Historic Moves in Physical Gold Markets


The recent unprecedented moves in physical gold settlements and spike in gold lending rates have many speculating on what could be causing these historic moves, and what the gold market might know about an upcoming financial event.

A quick recap on what we have witnessed, leaving many baffled.

500 tons of gold have been delivered to COMEX vaults in the past two months. JP Morgan is set to deliver US$4,000,000,000 in physical gold (one of the largest shipments in history). With a total of 59,296 contracts standing for delivery, breaking the June 2020 record with many speculating on who the buyers are - the U.S. Treasury, or the Federal Reserve?

COMEX Big 3 Vaults

There is a widespread discourse about a range of possibilities behind these moves in physical gold, some of which are a potential Fort Knox audit, financial giants positioning for Basel III endgame in July (or front-running Basel IV requirements), the US$9T of refinancing coming this year for the U.S. government debt, hedging for Trump tariffs, or arbitrage trading with Shanghai Gold Exchange physical settlement program.
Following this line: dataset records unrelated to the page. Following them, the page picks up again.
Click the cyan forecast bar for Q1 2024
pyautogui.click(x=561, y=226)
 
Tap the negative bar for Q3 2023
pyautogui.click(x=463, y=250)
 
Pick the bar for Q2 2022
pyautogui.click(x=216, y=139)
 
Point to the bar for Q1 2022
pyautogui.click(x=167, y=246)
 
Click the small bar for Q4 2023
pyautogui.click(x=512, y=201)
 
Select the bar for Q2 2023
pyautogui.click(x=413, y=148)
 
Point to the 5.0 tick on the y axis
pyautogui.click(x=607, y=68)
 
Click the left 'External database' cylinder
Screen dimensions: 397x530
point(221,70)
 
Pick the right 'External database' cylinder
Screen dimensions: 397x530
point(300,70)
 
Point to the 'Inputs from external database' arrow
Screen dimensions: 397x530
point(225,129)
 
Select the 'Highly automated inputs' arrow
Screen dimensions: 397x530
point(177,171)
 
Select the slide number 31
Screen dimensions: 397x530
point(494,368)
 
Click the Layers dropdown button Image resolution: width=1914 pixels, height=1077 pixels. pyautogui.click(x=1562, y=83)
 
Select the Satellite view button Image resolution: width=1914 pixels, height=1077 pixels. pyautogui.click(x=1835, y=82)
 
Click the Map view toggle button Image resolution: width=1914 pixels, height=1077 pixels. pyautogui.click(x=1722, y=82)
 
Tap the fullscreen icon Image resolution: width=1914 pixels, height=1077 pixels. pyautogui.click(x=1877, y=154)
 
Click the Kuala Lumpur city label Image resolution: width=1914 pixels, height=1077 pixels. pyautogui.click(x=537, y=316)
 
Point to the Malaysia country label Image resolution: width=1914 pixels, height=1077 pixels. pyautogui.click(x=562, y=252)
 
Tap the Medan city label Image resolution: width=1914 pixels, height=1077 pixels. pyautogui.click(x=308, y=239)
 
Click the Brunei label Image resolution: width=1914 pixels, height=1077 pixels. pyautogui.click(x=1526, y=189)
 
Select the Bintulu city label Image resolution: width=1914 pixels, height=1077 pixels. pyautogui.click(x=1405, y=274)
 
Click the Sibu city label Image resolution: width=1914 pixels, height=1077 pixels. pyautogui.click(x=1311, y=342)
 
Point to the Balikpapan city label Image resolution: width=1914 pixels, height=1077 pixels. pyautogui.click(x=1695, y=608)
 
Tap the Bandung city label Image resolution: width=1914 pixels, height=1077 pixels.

Meanwhile, the strain on paper gold markets has many concerned about the long-running “fractional reserve gold lending” system breaking down under pressure for physical settlements amid a rapid rise in spot prices. Occasionally this market gets off balance when there’s a rush for physical gold and the way this imbalance presents itself is in the “gold lease rate”. 

If there is a need for physical gold, but whoever needs it, doesn’t want to buy it outright, for whatever reason - they can lease it. When we see a rise in the lease rates, we know that the physical gold supply is tight and getting harder to find. With the recent moves in physical gold, the gold lease rate spiked to unprecedented levels, signifying a scrambling between big players for physical gold. This is a historic move in the gold markets. 

Steep Borrowing Costs for Gold Indicates Tightness in Market - February 2025

Minor spikes can indicate an unwinding of trades where big players were incorrectly positioned in the market, but not at this speed and to this degree. The current spike suggests there could be a much bigger problem brewing. With the paper gold to physical gold ratio at about 130:1 - a temporary breakdown of this system would result in an epic scramble for physical gold, and a significant revaluation of gold prices.

These are early warning signs for what is expected from both the 18.6-year land cycle and 80-year socio-economic cycle due to converge this decade. That is, a financial crash at a centennial scale. The gold market always knows ahead of time.

While various technical and economic indicators have already validated this expectation, the gold market is firing off some serious warnings that strongly back these indicators up.

S and P 500 Index 12 Month

Stoch RSI resetting from overbought to oversold, on the yearly S&P500 chart (blue) is a technical indicator flashing red. We see gold (orange) outperforming in these phases.

US Credit Card Laon Defaults - Office CMBS Delinquency Rate - Hiring Rate

Corporate Mortgage-Backed Securities delinquency rate at an all-time high, credit card defaults spiking to nearly 2008 levels, and the hiring rate downtrend - are some of the many economic indicators flashing red.

Finally, looking at silver we see that lease rates have spiked to 8%. India imported 2,600 tons of silver from the UAE, a significant portion of global output – and the silver futures markets have entered backwardation with a negative carry cost for future delivery - showing a scramble for physical silver to be delivered today. It appears that industrial demand, particularly from Asia, is driving this trend. All signs are pointing to the likelihood of silver becoming unobtainable as an investment asset once gold is exhausted.

The backwardation in silver suggests a potential squeeze, where demand outstrips available supply, leading to price volatility. With the Gold to Silver Ratio currently sitting over 90, and a macro technical “cup and handle” bullish pattern playing out on the silver chart, we have an exciting macro setup for silver quietly building while gold is stealing the spotlight.

As the scramble for physical gold and silver intensifies, the upcoming decade is shaping up to live up to the expectation of being a historic one for the precious metals markets as the macro trends are only just getting started.